REAGAN WAS CRUEL TO POOR PEOPLE...

    • "[Reagan's legacy] is a dangerous failure at least in terms of programs. A mess in Central America, neglect of the poor, corruption in government....And the worst legacy of all, the budget deficit, the impoverishment of our children." - Then-U.S. News & World Report Editor Roger Rosenblatt, CBS's convention coverage, August 15, 1988.

    • "And so it goes with President Bozo...coming to the end of his eight-year reign, and reign it has been, no matter how it rained on the poor. The hell with the poor, it's their own fault; we all feel that way." - Boston Globe Associate Editor and longtime reporter David Nyhan, in a December 28, 1988 column.

...BUT AIDED GREEDY RICH

    • "In America in the 1980s, what former President Reagan and those who support him call the Reagan Revolution put more money in the pockets of the rich. We already knew that. But a new study indicates that those who did best of all by far were the very richest of the rich." - Dan Rather on the CBS Evening News, March 5, 1992.

    • "The amazing thing is most people seem content to believe that almost everybody had a good time in the '80s, a real shot at the dream. But the fact is, they didn't. Did we wear blinders? Did we think the '80s just left behind the homeless? The fact is that almost nine in ten Americans actually saw their lifestyle decline." - NBC reporter Keith Morrison, February 7, 1992 Nightly News.

REAGAN WAS AN UNINTELLIGENT AIRHEAD

    • "Good morning. The Gipper was an airhead!" - Co-host Katie Couric opening NBC's Today, September 27, 1999.

    "They [Reagan and Thatcher] quickly formed a bond that overcame their differences of age, gender and - many whisper - IQ scores." - Washington Post reporter David Broder, May 27, 1989.

RUINOUS REAGAN FOOLED THE PUBLIC

    • "We went through a trance with a mesmerizing leader and enjoyed the moment. You remember it was good morning again, morning again in America, and the sun was always coming up. No dark clouds, live for the moment, don't worry about the debts, don't worry about tomorrow, don't worry about paying them off, don't worry about the long-term future....That's the legacy." - Former Washington Post editor Haynes Johnson on Today, March 12, 1991.

    • "[Bush] is about to make matters worse by hauling out Ronald Reagan at the Republican convention. Reagan has become a symbol of what went wrong in the '80s. It's like bringing the Music Man back to River City, a big mistake." - Newsweek's Eleanor Clift on the August 1, 1992 McLaughlin Group.

    • "The best evidence I can give that we do a lousy job covering politics is to look at the politicians: Ronald Reagan was President of us for eight years - Ronald Reagan! Reporters should have been writing for the entire eight years of his reign that this man was gone, out of it....He should have been covered as a clown." - Then-NBC News reporter Bob Herbert at Columbia's Graduate School of Journalism in the fall of 1992, as reported in National Review, June 21, 1993.
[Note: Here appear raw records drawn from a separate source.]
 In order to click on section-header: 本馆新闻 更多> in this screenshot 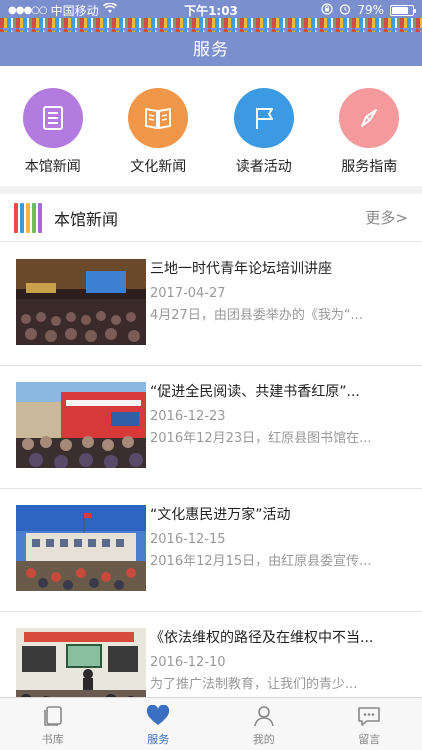, I will do `click(211, 218)`.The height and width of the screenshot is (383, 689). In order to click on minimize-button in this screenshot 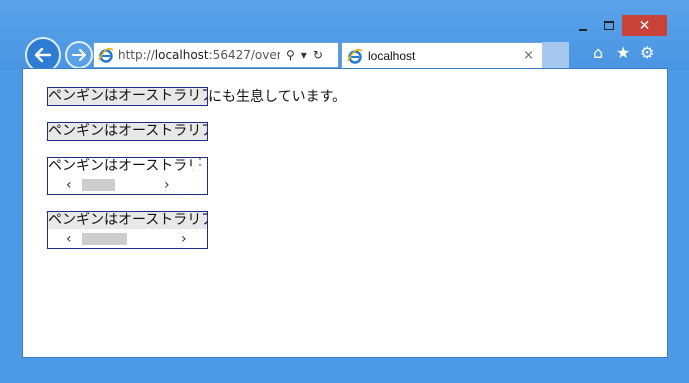, I will do `click(583, 26)`.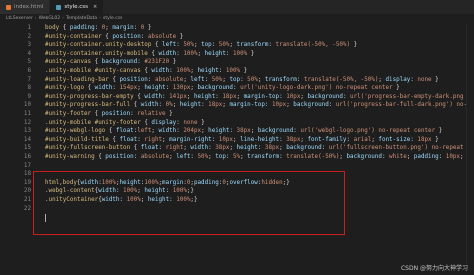 This screenshot has width=474, height=275. I want to click on code-line: 2 #unity-container { position: absolute }, so click(237, 38).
    • "I predict historians are going to be totally baffled by how American people fell in love with this man and followed him the way we did." - CBS's Lesley Stahl on NBC's Later with Bob Costas, January 11, 1989.

EVEN RICHARD NIXON WAS BETTER

    • "As opposed to a man like Reagan, Nixon is, was, highly regarded as a genuine statesman with a first-class mind." - Bryant Gumbel after President Nixon's death, on the April 26, 1994 Today on NBC.